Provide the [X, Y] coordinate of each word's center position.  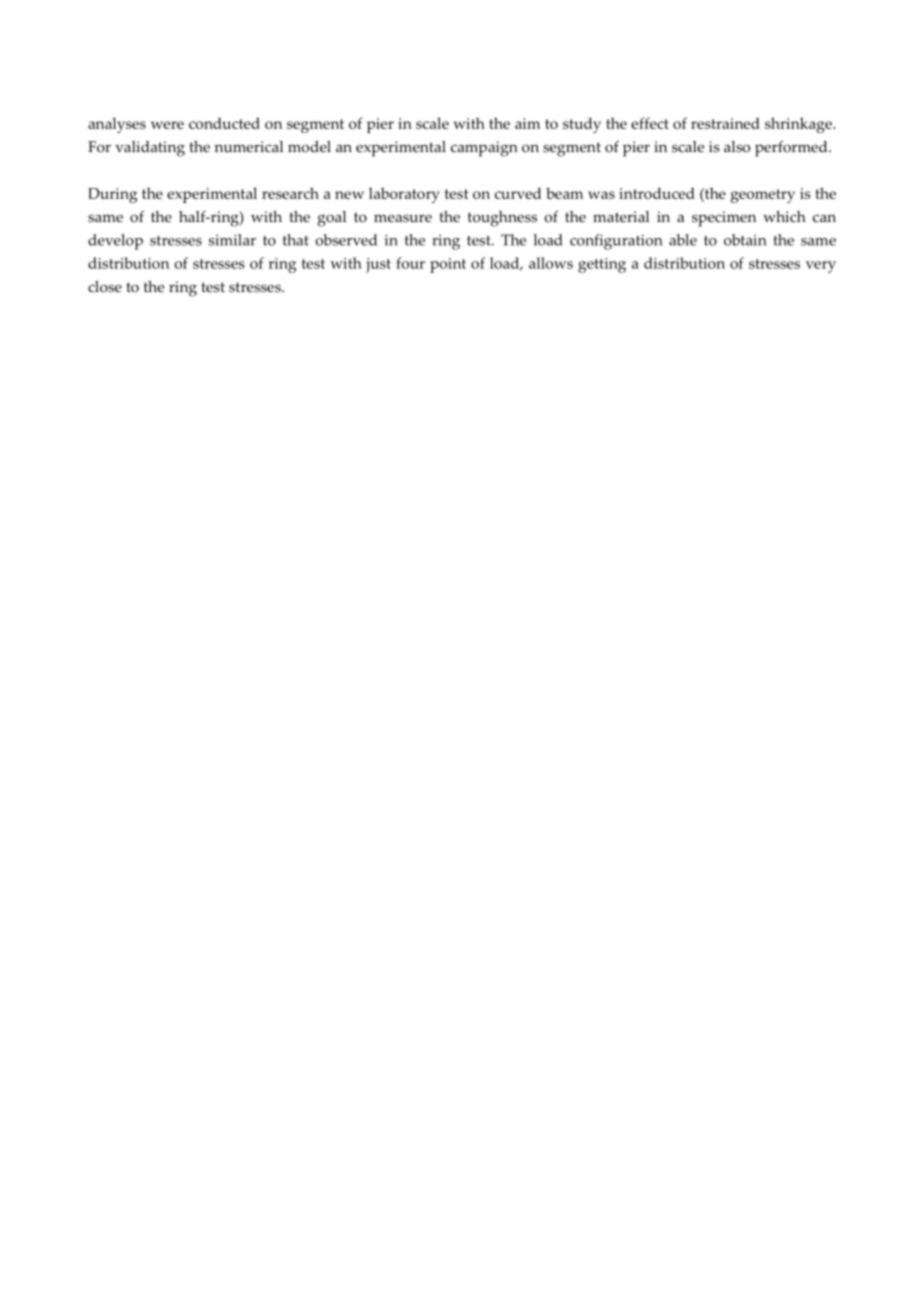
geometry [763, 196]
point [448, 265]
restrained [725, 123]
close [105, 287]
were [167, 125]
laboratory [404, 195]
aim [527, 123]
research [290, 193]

***

What you will do:
Can you write out all the rows above again with "center position" renamed to "midpoint", changing nothing else and leaving the picture out?

Exercise output:
Provide the [X, Y] coordinate of each word's midpoint.  
geometry [763, 196]
point [448, 265]
restrained [725, 123]
close [105, 287]
were [167, 125]
laboratory [404, 195]
aim [527, 123]
research [290, 193]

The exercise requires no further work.